==== SUPPLIED DATA ====

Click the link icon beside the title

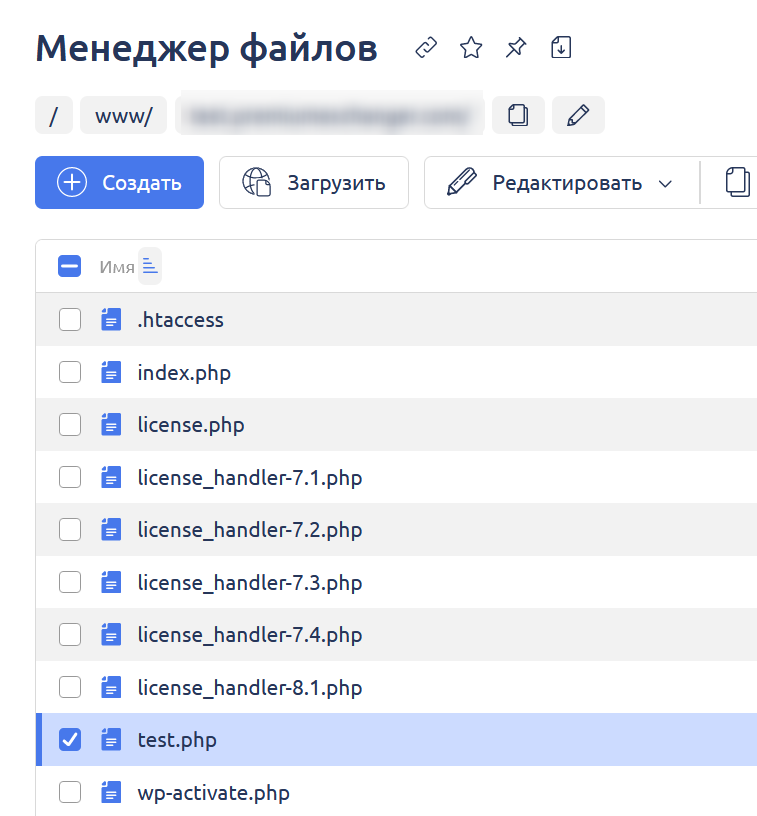426,48
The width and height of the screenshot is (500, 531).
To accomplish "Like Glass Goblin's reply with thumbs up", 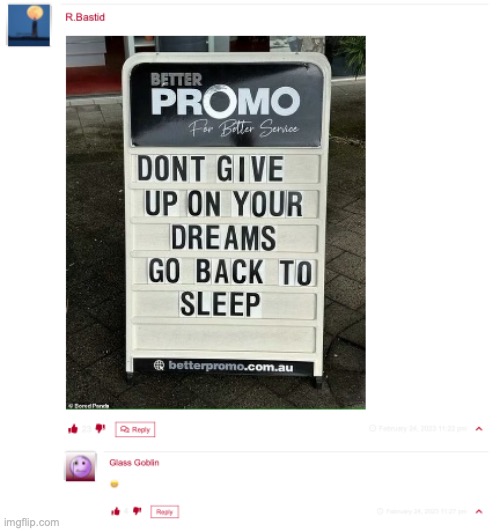I will (x=116, y=511).
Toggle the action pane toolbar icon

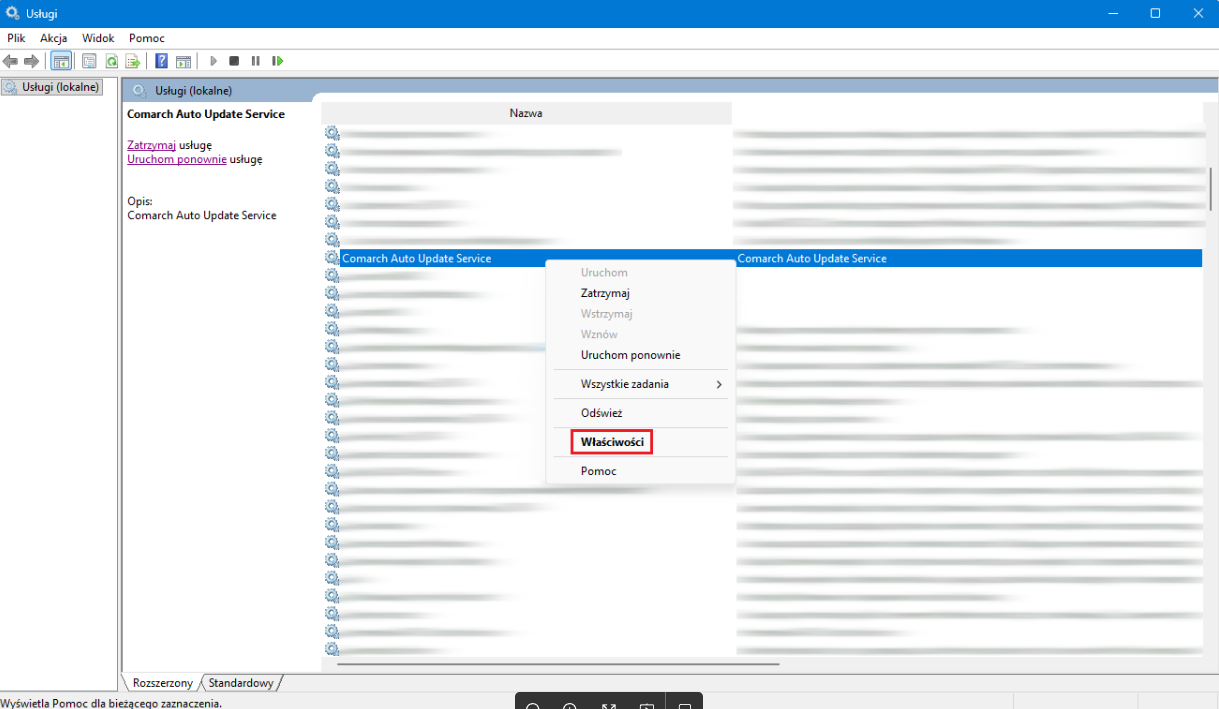click(x=183, y=61)
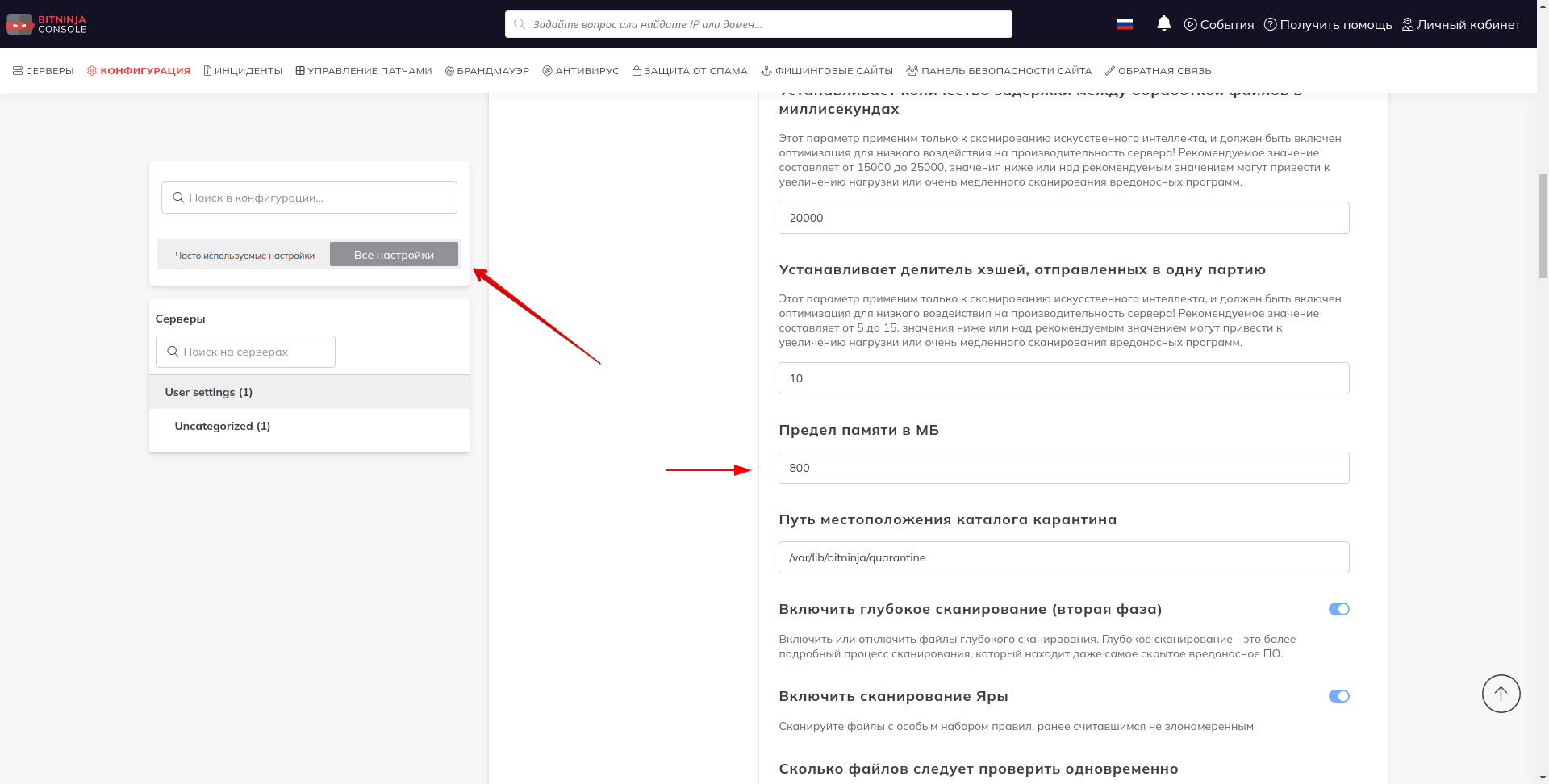
Task: Click the page's vertical scrollbar
Action: 1543,226
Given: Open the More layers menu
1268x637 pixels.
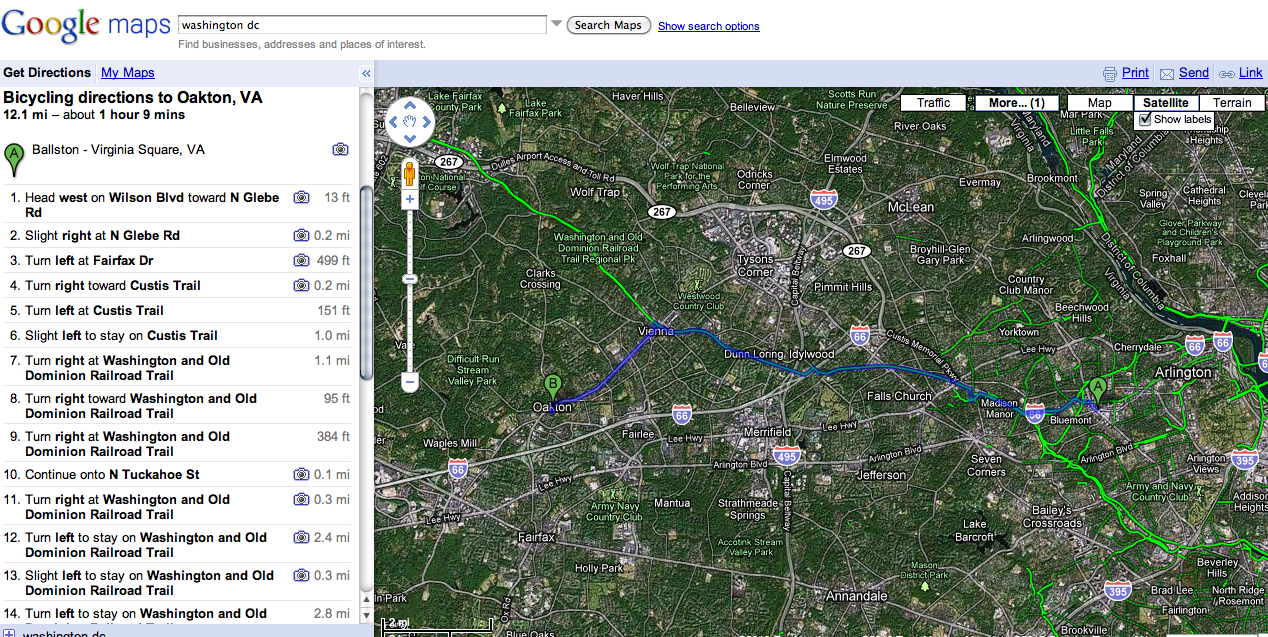Looking at the screenshot, I should point(1016,103).
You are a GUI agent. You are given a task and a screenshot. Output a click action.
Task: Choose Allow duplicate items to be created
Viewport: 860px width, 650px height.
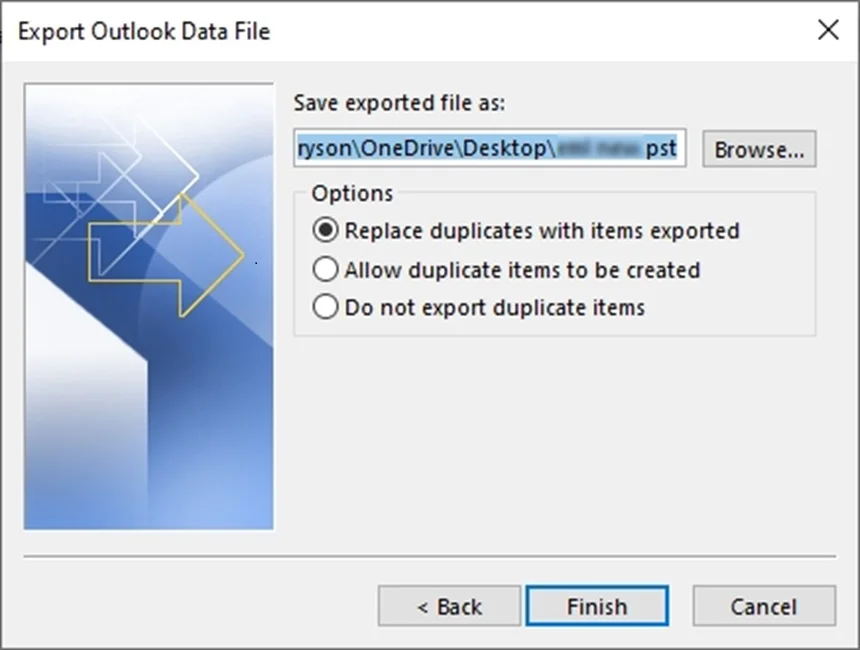[x=325, y=269]
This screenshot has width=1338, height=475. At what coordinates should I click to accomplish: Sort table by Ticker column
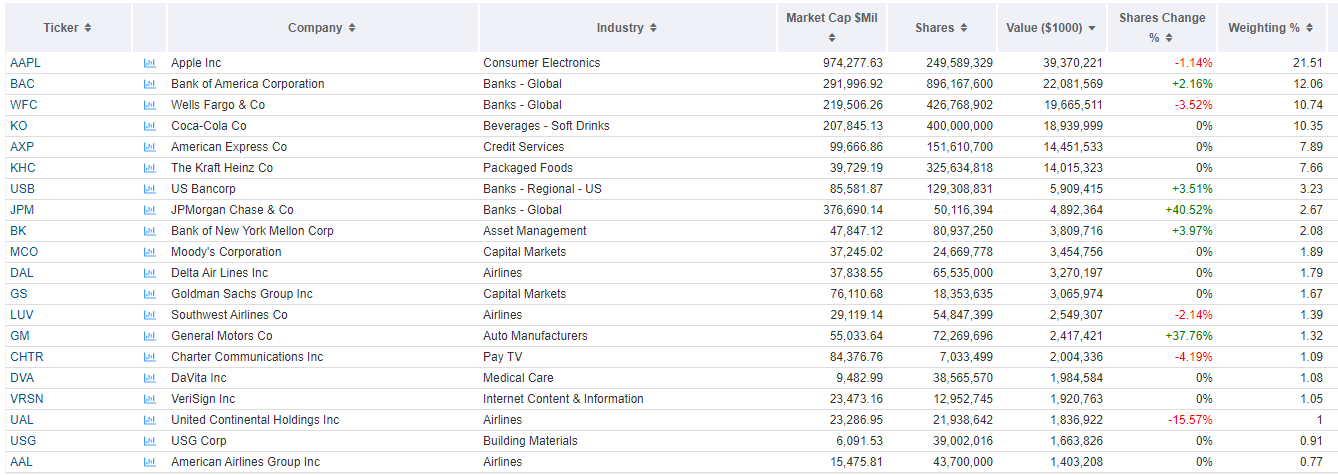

====

# [INSTRUCTIONS TO FOLLOW]
Beginning at the line with "Task: Choose Allow", reproduce each line exactly through the last line of the records above, with pictures left out.

# [EXERCISE SOLUTION]
Task: Choose Allow duplicate items to be created
Viewport: 860px width, 650px height.
[x=325, y=269]
This screenshot has width=1338, height=475. At what coordinates should I click to accomplish: Sort table by Ticker column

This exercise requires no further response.